There’s always professional wealth managers we can hire who can customize a portfolio for you, but those can sometimes require minimums of at least $200,000, $500,000 or even $1,000,000+, not exactly pocket change for those of us in the early stages of our careers. Or you can schedule a meeting with a financial planner and get a one time second opinion on how your portfolio is organized/structured. Often times, these traditional wealth managers can charge a fee of 1% to 3% to manage your money, not exactly chump change in the long run. However, for those of us who are comfortable with an impersonal relationship with the person/team managing our money, a robo-advisor could be the answer.
What is Robo Advising?
Robo-Advisors are a growing class of financial advisors that provide financial advice and/or portfolio management online with very minimal human intervention. To understand how they work, it’s important to quickly understand a few simple investing terminologies:
Passive Investing: Passive Investing assumes that it is practically impossible to beat the market in the long run. Rather than trying to earn a relatively impressive additional return (“Alpha”) over the market, the passive investor merely accepts the market return and seeks to minimize costs/fees that can be a drag on performance. Passive investors typically invest in a portfolio of market index funds such as the S&P 500, Russell 2000, NASDAQ, etc. that have fees between 0.03%-0.25%.

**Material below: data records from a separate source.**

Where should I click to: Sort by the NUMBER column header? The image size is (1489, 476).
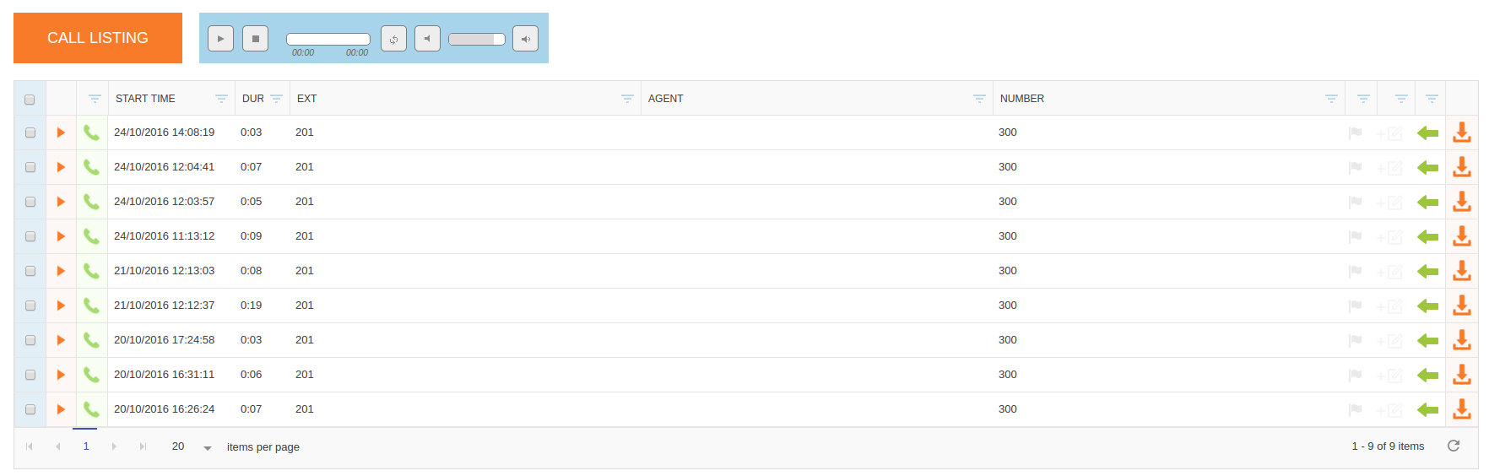tap(1022, 99)
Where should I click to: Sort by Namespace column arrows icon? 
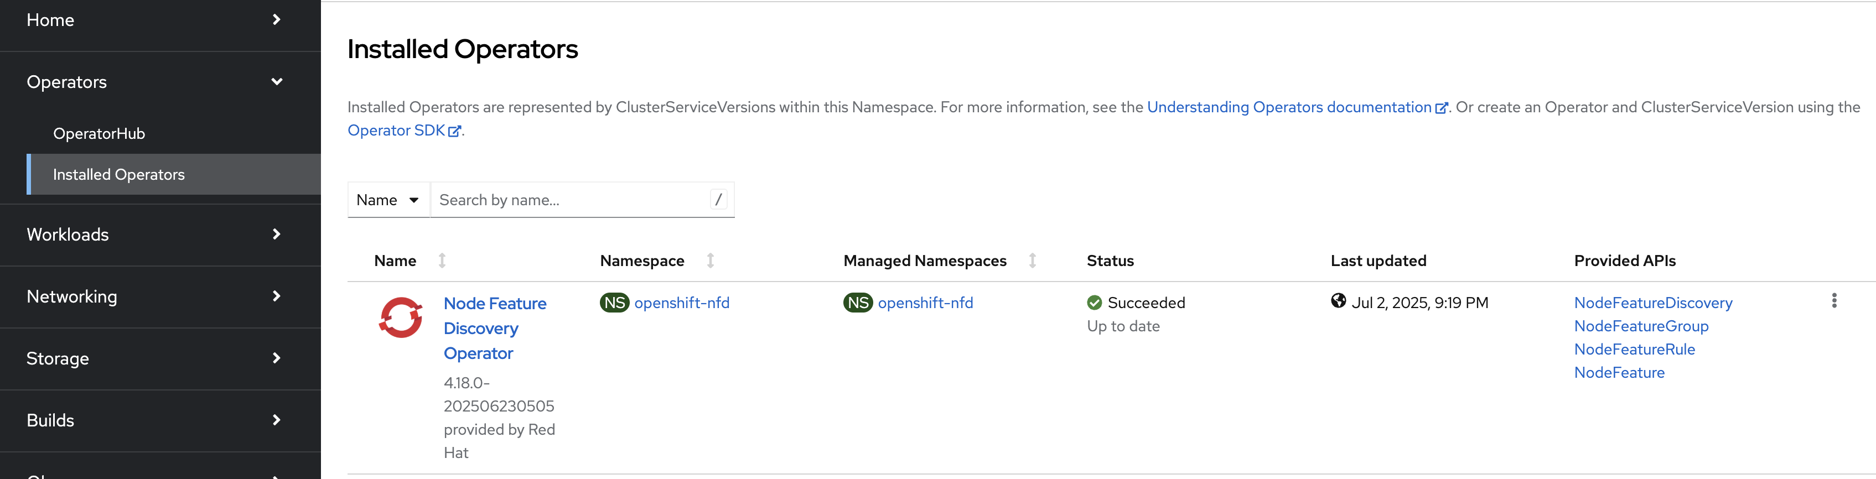(710, 261)
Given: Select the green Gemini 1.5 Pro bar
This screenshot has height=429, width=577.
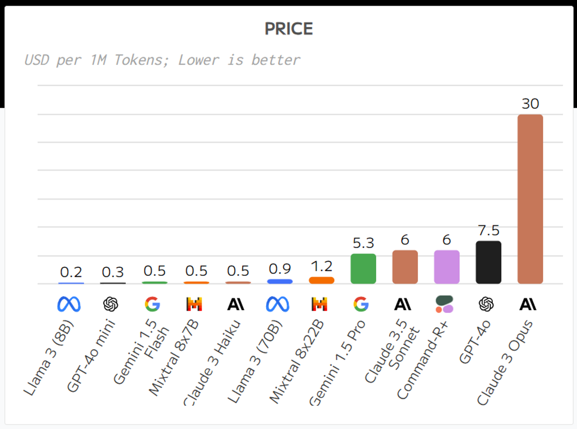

Active Investing: Active investing is the belief that by analyzing either the economy, market or even individual companies, there are securities that are undervalued and can be purchased and perform better than the market on a whole. This is no easy task and is certainly not cheap. Typical active management funds charge anywhere between 1% to 2% or even more, which can sometimes offset the additional return that active managers provide over the overall market.
Robo-Advisors typically create a diversified portfolio of passive funds to minimize cost. They use complicated algorithms that takes into account your risk profile, goals, and individual preferences to design a portfolio of passive funds that suits your unique needs. The goal is to have as little human intervention as possible to minimize fees. The result is a customized portfolio that automatically adjusts based on changes to your specific needs and the overall market with a minimum of a little as $500.
Why was Robo-Advising introduced?
For many Millennials who grew up during the Global Financial Crisis of 2008, investing is simply not something that many are eager to jump into, for very understandable reasons. Many Millennials watched as many of their friends family members lost significant money in the market and have acquired a distrust for the financial markets. In addition, frauds such as the Bernie Madoff scandal have instilled a sense of disbelief for the finance profession, so trusting a financial advisor with your life saving is simply that much more difficult.
On the flip side, Millennials have also developed a sense of “do it yourself” with the rise of the internet. Why should I have to pay to have someone invest my money when there is literally thousands and thousands of different articles out there for free with all the information I could possible want. They are increasingly comfortable relying solely on the internet for banking, so why not investing as well?
Who are the major players when it comes to Robo-Advising?
It appears that Vanguard, Charles Schwab, Wealthfront, and Betterment have been leading the way when it comes to robo-advisors and have the largest assets under management for robo-advising (as of 2/28/17). Vanguard and Charles Schwab make sense as these are both traditional and well established low cost financial firms. Wealthfront and Betterment are both relatively new robo-advisors founded in 2008.
Time will tell whether Robo-Advising truly takes off as a major test of an investment product is how well it performs in a down market. As many of the robo-advisors were formed during the near-bottom of the financial crisis in 2008, it will be interesting to see how these portfolios perform during the next market correction.